For whatever reason I find myself in the mood to ramble on today.
It would seem that today is the day for holiday cheer and good tidings. Unfortunately you'll have to settle for the crushing weight of my ambivalence. Part of it is that I would classify myself as "spiritual but not religious" or something along those lines. Most of that is that I just don't spend my time worrying about deity. A loving deity will understand my drive to do good and reward me for it, and an unloving deity doesn't deserve my praise or attention. Instead I allocate my focus to actions and deeds, the part of any religion that should weigh most heavily on the thoughts of it's adherents.
What I see disturbs me. The religion of peace is locked in war with the religion of love, who in turn revels in fear and hate mongering. Major Christian religions support legislation against love, and our whole society still lacks any real devotion to unconditional love. This isn't the fault of any particular religion, or even religion in general, this is simply a fault in people. Every religion is purported to be founded on the principle of correcting that fault, yet most are caught up in tireless hubris, so convinced of their great purpose in changing the world outside them, they forget that their only role is to help this inside them.

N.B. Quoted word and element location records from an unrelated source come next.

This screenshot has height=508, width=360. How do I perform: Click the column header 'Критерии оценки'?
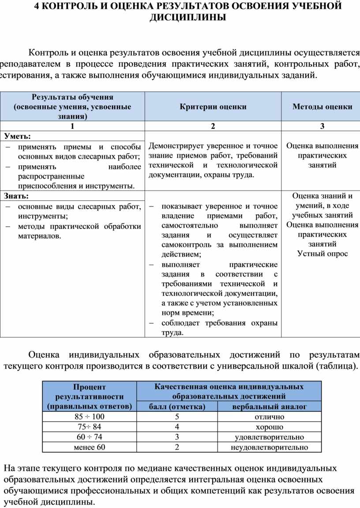coord(213,107)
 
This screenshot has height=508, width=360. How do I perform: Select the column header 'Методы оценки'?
coord(322,107)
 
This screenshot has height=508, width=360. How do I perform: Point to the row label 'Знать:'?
coord(16,196)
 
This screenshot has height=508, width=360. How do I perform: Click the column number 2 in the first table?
coord(213,126)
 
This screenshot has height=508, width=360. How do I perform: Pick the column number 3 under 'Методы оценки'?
coord(322,126)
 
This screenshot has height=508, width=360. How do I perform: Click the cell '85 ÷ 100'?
coord(90,417)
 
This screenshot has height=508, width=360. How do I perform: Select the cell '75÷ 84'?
coord(90,427)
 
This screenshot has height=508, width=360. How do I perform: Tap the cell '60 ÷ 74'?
coord(90,437)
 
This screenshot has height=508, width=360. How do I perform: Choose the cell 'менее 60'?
coord(90,448)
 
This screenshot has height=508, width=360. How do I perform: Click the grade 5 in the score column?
coord(177,417)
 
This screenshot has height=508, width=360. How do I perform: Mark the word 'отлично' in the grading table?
coord(270,417)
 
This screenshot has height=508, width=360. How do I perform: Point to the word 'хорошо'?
coord(270,427)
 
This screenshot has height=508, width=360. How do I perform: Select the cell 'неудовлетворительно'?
coord(270,448)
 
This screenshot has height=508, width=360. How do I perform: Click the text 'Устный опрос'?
coord(322,254)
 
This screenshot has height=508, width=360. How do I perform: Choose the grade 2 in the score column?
coord(177,448)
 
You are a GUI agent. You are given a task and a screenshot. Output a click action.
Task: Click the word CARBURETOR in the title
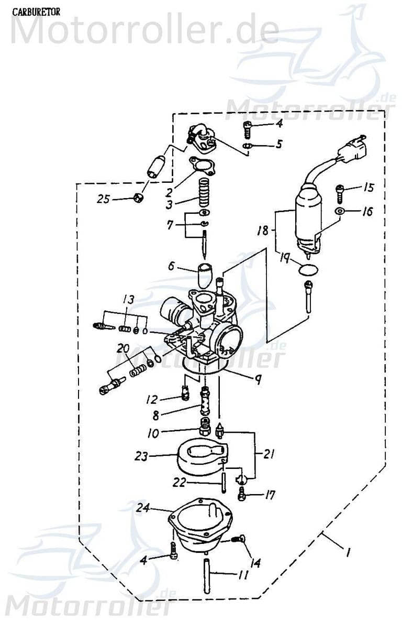pyautogui.click(x=36, y=12)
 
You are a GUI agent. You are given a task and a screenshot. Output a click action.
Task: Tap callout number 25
pyautogui.click(x=104, y=199)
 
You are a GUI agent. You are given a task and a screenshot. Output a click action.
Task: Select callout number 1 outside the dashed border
pyautogui.click(x=348, y=552)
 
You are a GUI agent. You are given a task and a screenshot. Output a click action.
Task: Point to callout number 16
pyautogui.click(x=367, y=212)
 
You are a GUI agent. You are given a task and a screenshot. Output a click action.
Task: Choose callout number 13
pyautogui.click(x=128, y=299)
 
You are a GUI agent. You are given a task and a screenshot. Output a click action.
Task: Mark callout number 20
pyautogui.click(x=124, y=348)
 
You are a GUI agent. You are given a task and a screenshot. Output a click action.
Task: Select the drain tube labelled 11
pyautogui.click(x=206, y=577)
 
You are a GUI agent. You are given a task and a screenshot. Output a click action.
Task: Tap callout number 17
pyautogui.click(x=270, y=495)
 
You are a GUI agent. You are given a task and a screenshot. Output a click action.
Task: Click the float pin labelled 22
pyautogui.click(x=224, y=482)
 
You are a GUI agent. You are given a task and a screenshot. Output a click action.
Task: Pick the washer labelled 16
pyautogui.click(x=339, y=211)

I suppose I see no reason to celebrate the midwinter festival. I'm not a farmer whose life is in some way based around the seasons, nor do I worship the movements of celestial bodies. Perhaps, someday, when I feel that I'm with someone that I want to celebrate being with I may change my mind. I still won't ascribe it to the fake birth date, he was born in spring, of someone who tried to teach the world how to live a better life. If I feel the need to celebrate that, I'll do it by teaching people how to live better lives.
Something that has been on my mind lately is that if you're trying to help people you need to maintain focus on the message. A major problem with religious conversations is that people devolve into personal experiences and tend to approach the uncomfort zone of the person they are speaking to. The problem with that is that it's easy to attribute something to being "god's hand" in the situation, when to an outside observer, there are plenty of other just as plausible reasons for it to have happened the way it did. The message, though, is universal, do good to others, don't judge others, burn the heretics.